# [Work item]
Please work out how many lines in the material contain "computer" and give only that figure.
[Opening Information provided section]
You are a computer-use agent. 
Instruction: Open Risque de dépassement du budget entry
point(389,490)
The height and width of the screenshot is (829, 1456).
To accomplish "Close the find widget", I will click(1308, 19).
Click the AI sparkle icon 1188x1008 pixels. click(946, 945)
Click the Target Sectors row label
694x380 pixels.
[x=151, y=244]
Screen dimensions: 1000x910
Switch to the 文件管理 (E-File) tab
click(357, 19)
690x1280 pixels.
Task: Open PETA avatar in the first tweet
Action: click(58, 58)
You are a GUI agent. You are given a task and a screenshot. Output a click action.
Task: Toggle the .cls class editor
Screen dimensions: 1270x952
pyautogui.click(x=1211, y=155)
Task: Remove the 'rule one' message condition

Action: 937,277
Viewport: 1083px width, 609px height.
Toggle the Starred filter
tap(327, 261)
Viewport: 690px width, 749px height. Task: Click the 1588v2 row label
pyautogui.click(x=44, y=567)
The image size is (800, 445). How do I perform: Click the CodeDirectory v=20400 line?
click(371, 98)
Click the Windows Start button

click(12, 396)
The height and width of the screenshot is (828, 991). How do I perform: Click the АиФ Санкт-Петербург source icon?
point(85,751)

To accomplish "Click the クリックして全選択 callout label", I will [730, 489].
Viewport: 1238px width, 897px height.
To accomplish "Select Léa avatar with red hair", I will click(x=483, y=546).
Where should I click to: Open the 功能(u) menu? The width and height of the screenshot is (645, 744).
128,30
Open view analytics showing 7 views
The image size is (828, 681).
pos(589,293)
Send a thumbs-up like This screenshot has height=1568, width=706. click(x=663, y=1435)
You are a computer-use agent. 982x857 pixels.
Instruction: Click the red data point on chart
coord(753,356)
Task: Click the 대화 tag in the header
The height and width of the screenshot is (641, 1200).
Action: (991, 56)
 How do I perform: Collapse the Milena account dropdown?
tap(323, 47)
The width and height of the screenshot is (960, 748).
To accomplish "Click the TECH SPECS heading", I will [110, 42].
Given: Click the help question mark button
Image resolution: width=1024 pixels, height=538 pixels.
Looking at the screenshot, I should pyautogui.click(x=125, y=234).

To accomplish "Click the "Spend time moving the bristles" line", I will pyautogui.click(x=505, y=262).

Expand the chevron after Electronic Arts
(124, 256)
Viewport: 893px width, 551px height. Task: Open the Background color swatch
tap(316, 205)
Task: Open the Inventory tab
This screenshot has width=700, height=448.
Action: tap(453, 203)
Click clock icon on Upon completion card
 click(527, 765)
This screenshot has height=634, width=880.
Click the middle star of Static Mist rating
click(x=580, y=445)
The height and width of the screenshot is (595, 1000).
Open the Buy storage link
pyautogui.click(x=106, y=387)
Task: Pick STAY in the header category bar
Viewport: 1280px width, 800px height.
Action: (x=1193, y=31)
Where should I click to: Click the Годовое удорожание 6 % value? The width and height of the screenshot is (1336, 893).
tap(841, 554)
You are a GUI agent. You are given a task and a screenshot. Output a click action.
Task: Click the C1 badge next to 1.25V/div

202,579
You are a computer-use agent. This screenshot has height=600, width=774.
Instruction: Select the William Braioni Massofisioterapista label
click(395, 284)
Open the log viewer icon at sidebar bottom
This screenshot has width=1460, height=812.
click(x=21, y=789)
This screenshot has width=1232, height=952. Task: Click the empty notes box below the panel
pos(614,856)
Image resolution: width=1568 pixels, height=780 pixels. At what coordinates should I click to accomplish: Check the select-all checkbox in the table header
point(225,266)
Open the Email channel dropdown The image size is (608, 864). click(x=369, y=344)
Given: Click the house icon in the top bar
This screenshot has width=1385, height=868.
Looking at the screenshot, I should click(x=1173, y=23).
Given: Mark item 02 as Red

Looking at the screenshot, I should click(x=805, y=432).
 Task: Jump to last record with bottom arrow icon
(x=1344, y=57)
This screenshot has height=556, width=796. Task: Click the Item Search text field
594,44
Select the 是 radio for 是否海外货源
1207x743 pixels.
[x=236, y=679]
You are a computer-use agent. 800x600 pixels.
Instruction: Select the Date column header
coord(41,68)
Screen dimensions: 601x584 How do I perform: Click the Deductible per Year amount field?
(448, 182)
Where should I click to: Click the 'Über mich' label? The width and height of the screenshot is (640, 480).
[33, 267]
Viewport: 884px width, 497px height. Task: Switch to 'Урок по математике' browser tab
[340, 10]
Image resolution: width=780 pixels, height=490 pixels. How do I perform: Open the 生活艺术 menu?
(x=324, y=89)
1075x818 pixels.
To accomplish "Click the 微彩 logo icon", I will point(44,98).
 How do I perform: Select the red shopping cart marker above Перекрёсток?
[Closing Information provided section]
# [Task response]
4